ORANGE, Calif. (May 9, 2023) — CalOptima Health’s Board of Directors approved up to $25.5 million in funding for all 29 Orange County school districts to boost access to behavioral health care for K–12 children and offer innovative services at school. This significant investment is made as Student Mental Health Awareness Week begins on Monday (May 8–12) to address the growing mental health crisis among kids and teens.
This funding is available through a statewide initiative called the Student Behavioral Health Incentive Program (SBHIP), and CalOptima Health has worked collaboratively with the Orange County Department of Education (OCDE), the school districts and other stakeholders on SBHIP since 2022. Together, the groups completed the required needs assessment to identify students’ behavioral health needs and service gaps to be eligible for the funding. CalOptima Health’s Board authorized distribution of the funding now, prior to receipt of the incentive dollars from the state.
“Our children are facing unprecedented levels of stressors, and the need for timely and effective mental health support has never been greater,” said Carmen Katsarov, LPCC, CCM, CalOptima Health’s Executive Director of Behavioral Health Integration. “It’s alarming that suicide rates for children aged 10–18 increased 20% between 2019–20. We know the pandemic made this even more dire. The time to act is now, so we can ensure the health and well-being of our community’s children.”
Of the $25.5 million, the school districts will receive up to $10 million for various initiatives, including hiring additional behavioral health clinical staff, such as social workers, school counselors and school psychologists; enhancing training and development; and implementing electronic health record and billing systems.
Up to $12.5 million will be allocated to interventions provided by Hazel Health, Children’s Hospital of Orange County (CHOC) and Western Youth Services (WYS).
- Hazel Health will receive up to $8.4 million to implement a behavioral health telehealth platform that all 442,000 Orange County students (uninsured, Medi-Cal and privately insured) can access to receive behavioral health telehealth counseling services.
- CHOC will receive up to $2.1 million for a variety of activities, including 10 new WellSpaces, which are sites at schools that offer quiet respite for students in need. In addition, CHOC will add staff to link schools to CHOC for in-person or telehealth mental health services. CHOC will also provide mental health services for deaf and hard-of-hearing students and an autism care program for students between the ages of 12 and 17.

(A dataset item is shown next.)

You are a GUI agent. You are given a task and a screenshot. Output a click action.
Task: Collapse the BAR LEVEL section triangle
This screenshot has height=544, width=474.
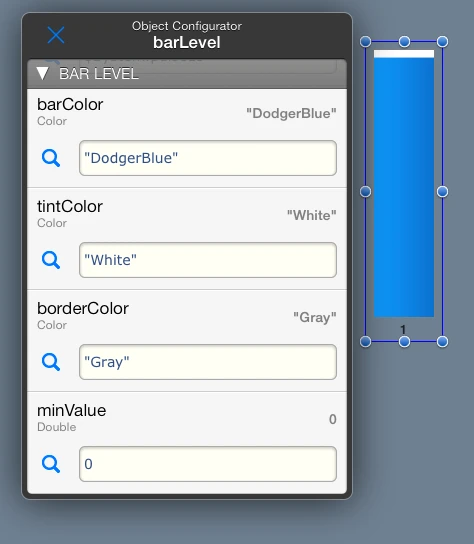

- WYS will receive up to $800,000 to develop a behavioral health curriculum and train selected school staff on screening and early intervention strategies for behavioral health issues.
“In California, rates of anxiety and depression among children have increased dramatically,” said Richard Pitts, D.O., Ph.D., CalOptima Health’s Chief Medical Officer. “Bringing WellSpaces, a behavioral health curriculum and access to counseling directly to the schools will have a profound impact on the mental health of our students and help close the gap in services.”
“We are grateful for CalOptima Health’s forward-thinking approach in providing vital mental health support directly to schools,” said Dr. Ramon Miramontes, OCDE Deputy Superintendent of Educational Services. “This program will empower educators and schools to offer necessary assistance to help students thrive. OCDE is proud to serve as a thought partner in enabling districts to build robust systems of support and bill directly to CalOptima Health and insurance companies.”